_练习任务 1_:
根据下面的职位描述回答：
(a) 岗位要求中规定至少需要几年后端开发经验？
(b) 入职时配备的是什么电脑？
(c) 加分项里，可观测体系举了哪两个例子？

_原文_:
职位描述

## 岗位要求


1. 本科及以上学历,3 年以上后端开发经验,精通 Python 后端开发,具备扎实的数据结构与系统设计能力

2. 熟悉Python主流 Web 框架(如 FastAPI / Flask / Django 等),理解异步编程模型与协程机制

3. 具备高并发、高可用系统设计经验,理解分布式系统基础(服务注册发现、负载均衡、限流熔断、降级策略等)

4. 熟悉 Linux 开发环境,理解 Docker 原理,具备 K8s 实践经验,理解容器调度与资源管理机制

5. 具备模型服务接入或外部 API 聚合经验,理解推理服务的性能特征、延迟控制与成本优化策略

6. 熟悉 Redis、消息队列(Kafka / RabbitMQ 等)或缓存与异步任务系统设计者优先



## 加分项


1. 有算法服务中台、技术中台或云原生平台建设经验

2. 有多模型调度、策略引擎或流量分发系统设计经验

3. 熟悉服务网格(Service Mesh)、可观测体系(Prometheus / OpenTelemetry 等)

4. 了解大模型推理架构、GPU 资源调度或推理性能优化

5. 有大规模系统稳定性建设经验(压测、容量规划、故障演练等)



## 我们提供


1. 从 0 到 1 参与 AI 算法服务中台架构设计与核心模块建设

2. 参与多模型能力接入与调度系统建设,解决真实高并发与成本优化问题

3. 技术决策空间充分,鼓励工程质量与系统设计能力提升

4. 入职配备最新款 MacBook Pro,提供 AI 工具支持(如 Cursor 等)

5. 扁平开放的技术氛围,与算法及业务团队深度协作



## 我们期待这样的你


1. 对系统架构与工程质量有追求,愿意构建可长期演进的技术体系

2. 对 AI 基础设施与模型工程化充满兴趣

3. 希望参与构建一个真正支撑业务规模增长的核心平台系统


欢迎加入我们,一起构建面向 AI 时代的高性能、可扩展的算法服务基础设施。


Backend Software Engineer (Python) | AI Algorithm Services Platform

About the Role

We are building a next-generation AI Algorithm Services Platform that standardizes the integration, orchestration, and governance of AI models and external algorithm providers. As a Backend Software Engineer, you will play a key role in designing and developing the engineering infrastructure that enables scalable, high-performance, and highly available AI services.

You will help create a unified platform for model onboarding, routing, scheduling, observability, and runtime governance, forming the foundation of AI-powered applications at scale.

Responsibilities

  • Design and implement engineering frameworks for AI algorithm services, including service packaging, containerization, deployment standards, and runtime governance.
  • Build and enhance a multi-model integration and orchestration platform, supporting model routing, concurrency control, rate limiting, circuit breaking, priority scheduling, and cost optimization strategies.
  • Architect and optimize backend systems for high-concurrency workloads, ensuring scalability, reliability, and fault tolerance under high-QPS and complex dependency scenarios.
  • Develop comprehensive observability capabilities, including logging, metrics, tracing, monitoring, and alerting, to improve system performance and resiliency.
  • Collaborate closely with AI researchers, product managers, and business teams to efficiently deliver AI capabilities and establish reusable engineering best practices.

_数据_:
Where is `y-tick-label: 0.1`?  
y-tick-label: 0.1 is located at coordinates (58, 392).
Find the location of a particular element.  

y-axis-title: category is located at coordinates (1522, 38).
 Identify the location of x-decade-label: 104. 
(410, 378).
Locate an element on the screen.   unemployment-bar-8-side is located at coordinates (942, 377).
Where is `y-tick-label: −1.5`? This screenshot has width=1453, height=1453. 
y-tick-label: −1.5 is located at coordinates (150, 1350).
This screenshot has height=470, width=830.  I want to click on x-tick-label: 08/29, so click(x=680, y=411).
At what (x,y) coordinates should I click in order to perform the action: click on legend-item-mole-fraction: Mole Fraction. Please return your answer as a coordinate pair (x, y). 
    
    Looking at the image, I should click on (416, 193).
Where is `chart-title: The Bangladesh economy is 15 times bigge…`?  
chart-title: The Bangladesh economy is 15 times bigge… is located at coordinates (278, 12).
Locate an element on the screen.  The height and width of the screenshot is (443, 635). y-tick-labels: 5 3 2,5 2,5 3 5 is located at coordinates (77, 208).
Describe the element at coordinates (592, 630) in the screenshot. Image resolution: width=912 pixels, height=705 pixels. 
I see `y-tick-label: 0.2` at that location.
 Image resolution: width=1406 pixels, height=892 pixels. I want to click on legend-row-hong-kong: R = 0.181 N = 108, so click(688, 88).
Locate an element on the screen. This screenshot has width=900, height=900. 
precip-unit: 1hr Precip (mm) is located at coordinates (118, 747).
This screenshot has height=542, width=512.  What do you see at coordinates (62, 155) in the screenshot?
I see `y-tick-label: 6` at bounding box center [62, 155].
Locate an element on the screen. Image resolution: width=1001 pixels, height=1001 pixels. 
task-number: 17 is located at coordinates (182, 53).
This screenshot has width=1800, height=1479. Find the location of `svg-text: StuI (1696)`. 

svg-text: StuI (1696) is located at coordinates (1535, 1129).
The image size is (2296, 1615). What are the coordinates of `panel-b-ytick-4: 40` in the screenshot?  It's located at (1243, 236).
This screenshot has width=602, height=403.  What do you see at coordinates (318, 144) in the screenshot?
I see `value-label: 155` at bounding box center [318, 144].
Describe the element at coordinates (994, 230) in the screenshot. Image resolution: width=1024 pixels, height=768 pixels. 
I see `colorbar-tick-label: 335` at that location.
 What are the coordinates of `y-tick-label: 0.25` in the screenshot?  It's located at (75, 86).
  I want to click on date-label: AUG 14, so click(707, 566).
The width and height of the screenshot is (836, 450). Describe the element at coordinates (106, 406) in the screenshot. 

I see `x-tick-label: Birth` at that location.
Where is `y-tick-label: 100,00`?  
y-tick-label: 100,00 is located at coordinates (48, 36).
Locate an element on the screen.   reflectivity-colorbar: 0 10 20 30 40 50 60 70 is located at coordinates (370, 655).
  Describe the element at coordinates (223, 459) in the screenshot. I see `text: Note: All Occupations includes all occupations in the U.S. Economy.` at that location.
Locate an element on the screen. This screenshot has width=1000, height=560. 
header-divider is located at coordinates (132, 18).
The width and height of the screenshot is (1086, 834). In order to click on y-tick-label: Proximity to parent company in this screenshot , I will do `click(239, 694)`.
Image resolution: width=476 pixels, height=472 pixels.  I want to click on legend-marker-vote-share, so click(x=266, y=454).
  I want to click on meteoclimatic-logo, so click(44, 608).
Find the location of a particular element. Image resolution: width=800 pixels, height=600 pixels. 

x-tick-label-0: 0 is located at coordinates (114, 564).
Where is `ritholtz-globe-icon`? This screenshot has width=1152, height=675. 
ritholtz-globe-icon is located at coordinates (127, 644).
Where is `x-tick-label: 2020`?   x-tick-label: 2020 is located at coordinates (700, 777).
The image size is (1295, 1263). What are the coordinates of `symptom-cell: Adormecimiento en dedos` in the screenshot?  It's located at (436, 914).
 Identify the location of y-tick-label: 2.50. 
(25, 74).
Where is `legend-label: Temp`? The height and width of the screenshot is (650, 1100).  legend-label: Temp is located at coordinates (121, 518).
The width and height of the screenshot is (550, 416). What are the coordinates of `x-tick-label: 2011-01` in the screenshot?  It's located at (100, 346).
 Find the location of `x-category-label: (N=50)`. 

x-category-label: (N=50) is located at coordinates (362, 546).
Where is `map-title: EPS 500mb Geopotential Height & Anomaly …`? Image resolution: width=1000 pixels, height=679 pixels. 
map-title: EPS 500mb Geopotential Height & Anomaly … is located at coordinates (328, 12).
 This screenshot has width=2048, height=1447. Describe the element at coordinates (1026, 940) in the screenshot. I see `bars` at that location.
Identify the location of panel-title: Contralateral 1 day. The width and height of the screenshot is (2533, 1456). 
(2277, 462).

_练习任务 2_: 请重写数据中从第一行起、到含有 "y-tick-label: −1.5 is" 的那一行为止的各行（首尾两行都算在内），把其中的 "element" 全部重命名为 "item"，其余内容保持不变，只输出这些行。

_结果 1_:
(a) 3 年以上。
(b) 最新款 MacBook Pro。
(c) Prometheus 和 OpenTelemetry。

_结果 2_:
Where is `y-tick-label: 0.1`?  
y-tick-label: 0.1 is located at coordinates (58, 392).
Find the location of a particular item.  

y-axis-title: category is located at coordinates (1522, 38).
 Identify the location of x-decade-label: 104. 
(410, 378).
Locate an item on the screen.   unemployment-bar-8-side is located at coordinates (942, 377).
Where is `y-tick-label: −1.5`? This screenshot has width=1453, height=1453. 
y-tick-label: −1.5 is located at coordinates (150, 1350).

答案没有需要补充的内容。